* _About this exercise_:
Return exactly the line that contains "Click the Email Address label" and all lines beneath it in the entries, through the very last one.

* _Stored items_:
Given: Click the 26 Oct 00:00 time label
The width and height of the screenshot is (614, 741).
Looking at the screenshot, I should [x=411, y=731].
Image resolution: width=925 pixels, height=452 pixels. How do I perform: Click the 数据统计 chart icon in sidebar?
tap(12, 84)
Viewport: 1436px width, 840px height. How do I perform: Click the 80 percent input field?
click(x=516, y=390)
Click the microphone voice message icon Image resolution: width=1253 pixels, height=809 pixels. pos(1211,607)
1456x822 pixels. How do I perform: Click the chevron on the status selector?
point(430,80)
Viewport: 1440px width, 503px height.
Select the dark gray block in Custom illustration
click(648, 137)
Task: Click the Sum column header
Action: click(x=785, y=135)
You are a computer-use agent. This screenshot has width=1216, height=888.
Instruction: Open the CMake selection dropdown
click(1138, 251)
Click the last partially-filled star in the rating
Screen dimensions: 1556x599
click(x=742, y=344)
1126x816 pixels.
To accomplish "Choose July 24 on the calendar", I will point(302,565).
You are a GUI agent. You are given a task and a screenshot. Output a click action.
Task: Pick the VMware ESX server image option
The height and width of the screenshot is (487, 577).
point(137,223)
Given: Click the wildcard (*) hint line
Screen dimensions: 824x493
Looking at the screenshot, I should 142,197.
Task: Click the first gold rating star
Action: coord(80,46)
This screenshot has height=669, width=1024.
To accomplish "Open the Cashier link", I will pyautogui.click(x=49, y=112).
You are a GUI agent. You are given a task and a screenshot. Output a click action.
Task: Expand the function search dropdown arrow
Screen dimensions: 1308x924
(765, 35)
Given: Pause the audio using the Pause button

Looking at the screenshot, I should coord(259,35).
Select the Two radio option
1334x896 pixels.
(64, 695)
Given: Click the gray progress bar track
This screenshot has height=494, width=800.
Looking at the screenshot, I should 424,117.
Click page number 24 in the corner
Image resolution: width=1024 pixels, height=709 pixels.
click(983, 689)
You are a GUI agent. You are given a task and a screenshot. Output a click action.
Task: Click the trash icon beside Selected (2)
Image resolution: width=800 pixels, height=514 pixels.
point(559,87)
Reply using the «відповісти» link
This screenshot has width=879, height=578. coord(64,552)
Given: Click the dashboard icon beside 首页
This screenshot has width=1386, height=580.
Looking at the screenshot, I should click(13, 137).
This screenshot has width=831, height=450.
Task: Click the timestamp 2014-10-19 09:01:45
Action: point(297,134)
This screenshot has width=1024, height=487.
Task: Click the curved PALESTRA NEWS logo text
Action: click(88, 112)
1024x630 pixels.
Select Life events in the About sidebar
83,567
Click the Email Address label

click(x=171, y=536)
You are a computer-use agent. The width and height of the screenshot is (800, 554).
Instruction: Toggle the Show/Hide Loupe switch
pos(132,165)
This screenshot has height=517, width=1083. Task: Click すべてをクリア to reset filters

* _Answer section_:
Click the Email Address label

click(x=171, y=536)
You are a computer-use agent. The width and height of the screenshot is (800, 554).
Instruction: Toggle the Show/Hide Loupe switch
pos(132,165)
This screenshot has height=517, width=1083. Task: Click すべてをクリア to reset filters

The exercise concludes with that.